Ce qui est remarquable dans le cas du nouvel élargissement, c'est l'importance de l'agriculture . Alors que leur population représente 28 % de celle de l'Union, la surface agricole cumulée des douze PECO représente 44 % de celle de l'Union, et l'emploi agricole représente encore dans ces pays, en moyenne, un cinquième de l'emploi total, contre moins de 5 % dans l'Union. Autre chiffre : la production agricole représente en moyenne 7 % du PIB dans les pays candidats contre moins de 2 % dans l'Union.

Toutefois, le poids relatif de l'agriculture ne pose réellement problème que dans un petit nombre de cas, ceux de la Pologne, de la Bulgarie et de la Roumanie. En Pologne, l'agriculture ne représente que 3 % du PIB, mais emploie plus de 18 % de la population. En Bulgarie et en Roumanie, l'agriculture représente encore une partie importante du PIB, respectivement 16 % et 12 % ; les agriculteurs constituent 11 % de la population active en Bulgarie, et plus de 40 % en Roumanie.

Or, ni la Bulgarie ni a fortiori la Roumanie ne vont faire partie de la première vague d'adhésion, en 2004. Leur adhésion, en tout état de cause, interviendra après 2006, donc après l'expiration des accords de Berlin. C'est donc principalement l'intégration de la Pologne qui va soulever des difficultés. Les autres pays candidats soit ont un secteur agricole de dimension plus proche de la moyenne européenne, soit sont de petits pays.
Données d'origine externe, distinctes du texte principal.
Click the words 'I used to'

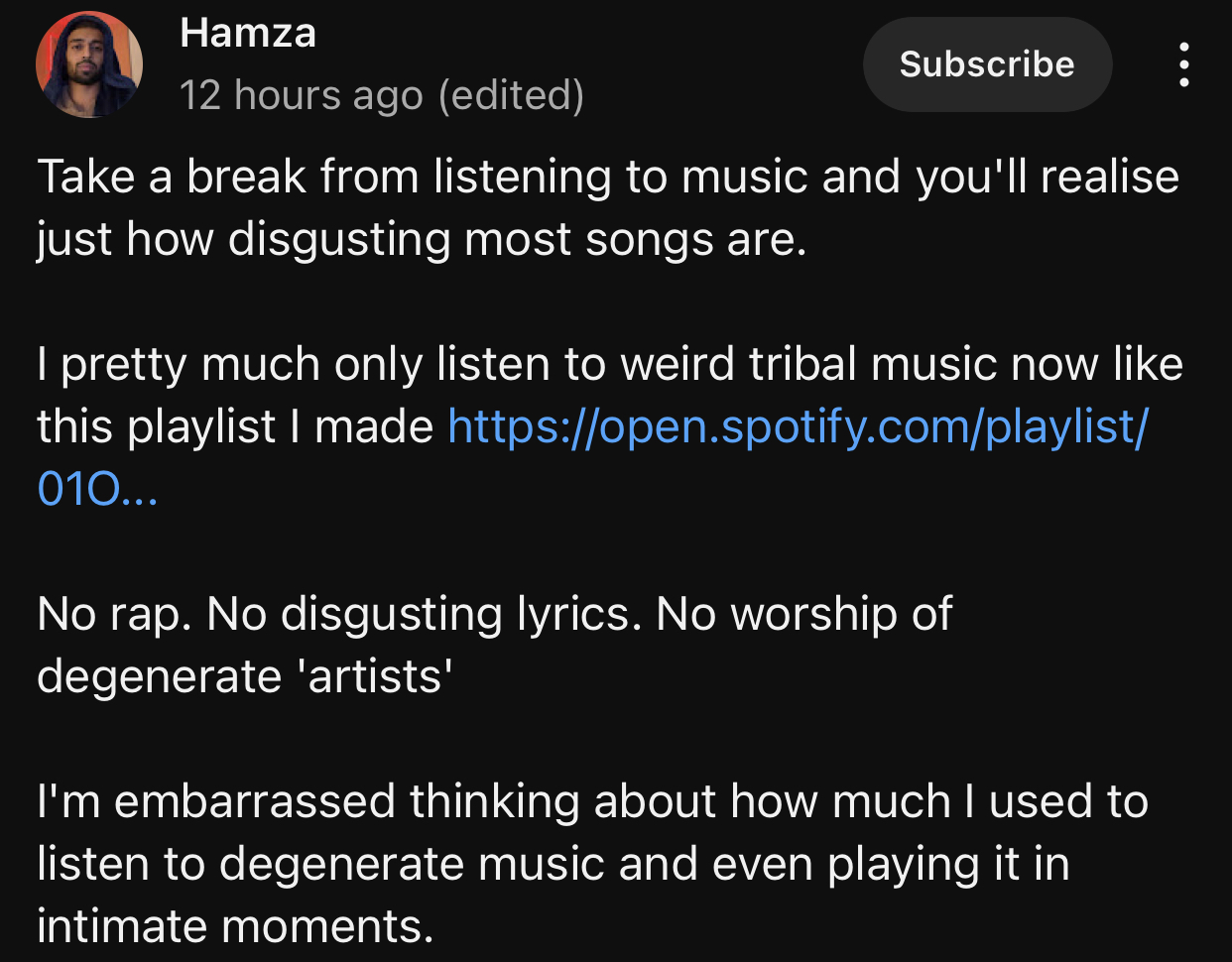(1056, 801)
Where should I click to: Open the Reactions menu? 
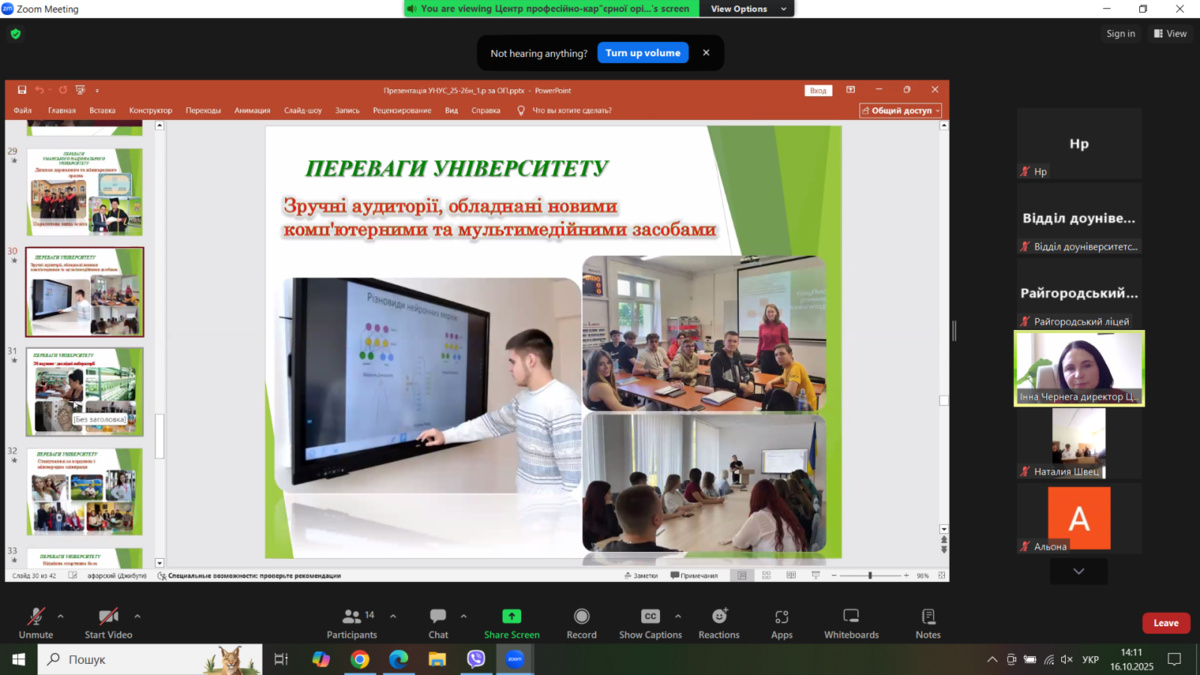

b) Un secteur en difficulté

Les agricultures des pays candidats comprenaient de grandes exploitations collectives, peu productives, et de petites exploitations vouées à une agriculture de subsistance ; les secteurs en amont et en aval étaient aux mains de monopoles d'État. Dans le contexte de la transition, on a assisté au départ à une décapitalisation, puis à une chute de la production. À partir de 1994, la production a cessé de décroître, puis a commencé à augmenter, mais dans la plupart des PECO le volume de production reste encore légèrement inférieur à ce qu'il était en 1989 .

Les agricultures des PECO souffrent de handicaps profonds : vétusté des équipements, insuffisance des possibilités de crédits, absence d'un véritable marché du foncier, et surtout faible rentabilité (le prix des intrants a augmenté plus vite que les prix à la production). À l'exception de la Hongrie et de la Bulgarie, les pays candidats sont aujourd'hui importateurs nets : globalement, le solde des échanges agricoles de ces pays avec l'Union se traduit par un déficit de 2 milliards d'euros.

c) Un potentiel relativement important

À l'heure actuelle, au taux de change courant, le produit agricole des pays candidats est de l'ordre de 10 % de celui de l'Union. Cependant, la production est importante en volume dans certains secteurs : pommes de terre, fruits rouges (ce sont deux fortes spécialisations de la Pologne, numéro un européen), mais aussi céréales, lait, oeufs, viande de porc, pommes... Ces résultats témoignent d'un potentiel important, car la productivité reste faible : par exemple, les rendements céréaliers en Pologne sont inférieurs de moitié aux rendements français.